Prada Aktie: Galleria in Mailand eröffnet
Veröffentlicht am: 17.09.2026 um 23:48 Uhr | Redaktion boerse-global.de
Prada setzt auf eine sichtbare Schärfung der eigenen Markenwelt. Mit der Eröffnung des acht Etagen umfassenden Prestigeprojekts Prada Galleria in Mailand verbindet das italienische Modehaus Historie, Kunst und Verkauf. Gleichzeitig setzt das Management klare Prioritäten für das künftige Wachstum. An der Börse gewinnt die Aktie heute 2,4 Prozent auf 4,36 Euro.
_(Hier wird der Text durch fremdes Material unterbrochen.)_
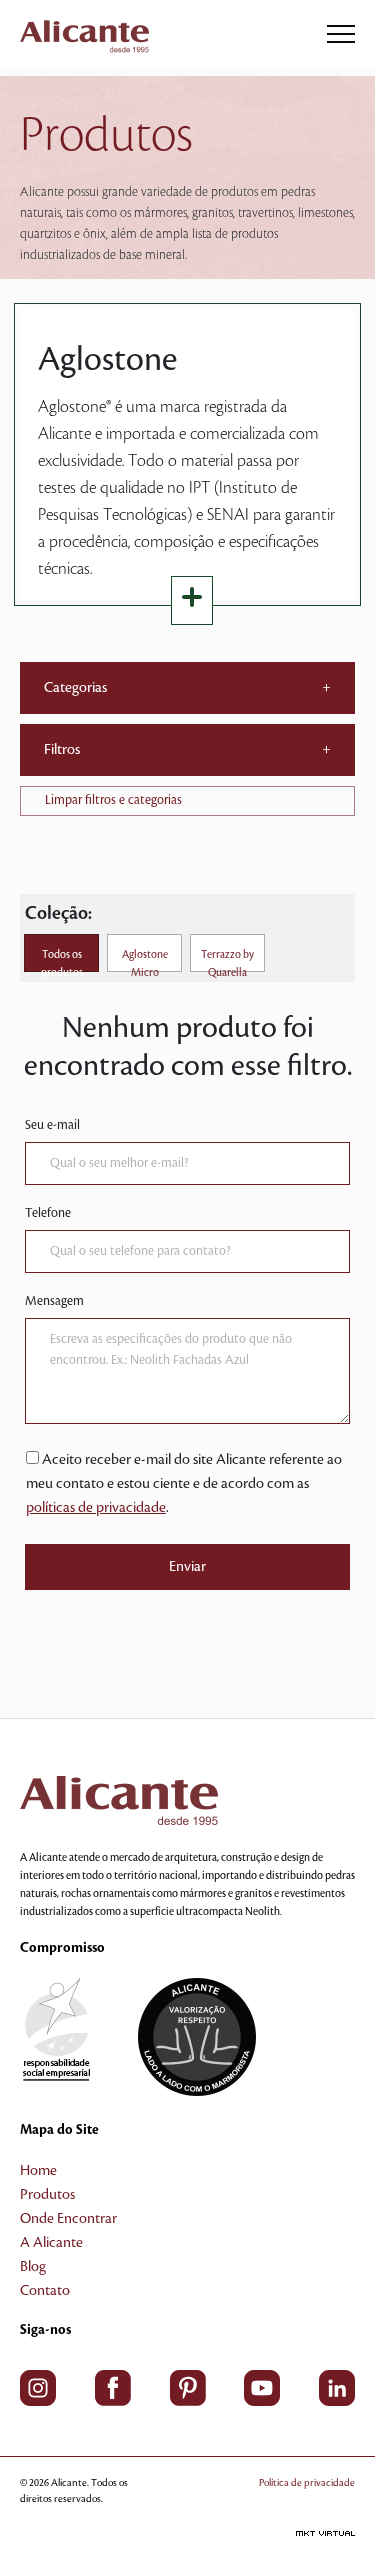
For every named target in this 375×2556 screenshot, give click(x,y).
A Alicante (51, 2243)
Der Mailänder Traditionskonzern bündelt seine Kräfte im Heimatmarkt. Im Mittelpunkt steht dabei das Zusammenspiel aus anspruchsvollem Luxusgeschäft und der langfristigen Aufwertung des Portfolios. Investoren blicken vor allem darauf, wie der Konzern seine gewachsene Markenstruktur organisiert.
Acht Etagen Modegeschichte im Mailänder Zentrum
Der neue Standort befindet sich in der Galleria Vittorio Emanuele II. Das von Miuccia Prada kuratierte Haus vereint Boutiquen für Damen- und Herrenmode mit Gastronomie sowie Ausstellungsflächen. Die Dauerausstellung „Pradasphere“ präsentiert erstmals historische Stücke aus dem Archiv dauerhaft am Gründungsort.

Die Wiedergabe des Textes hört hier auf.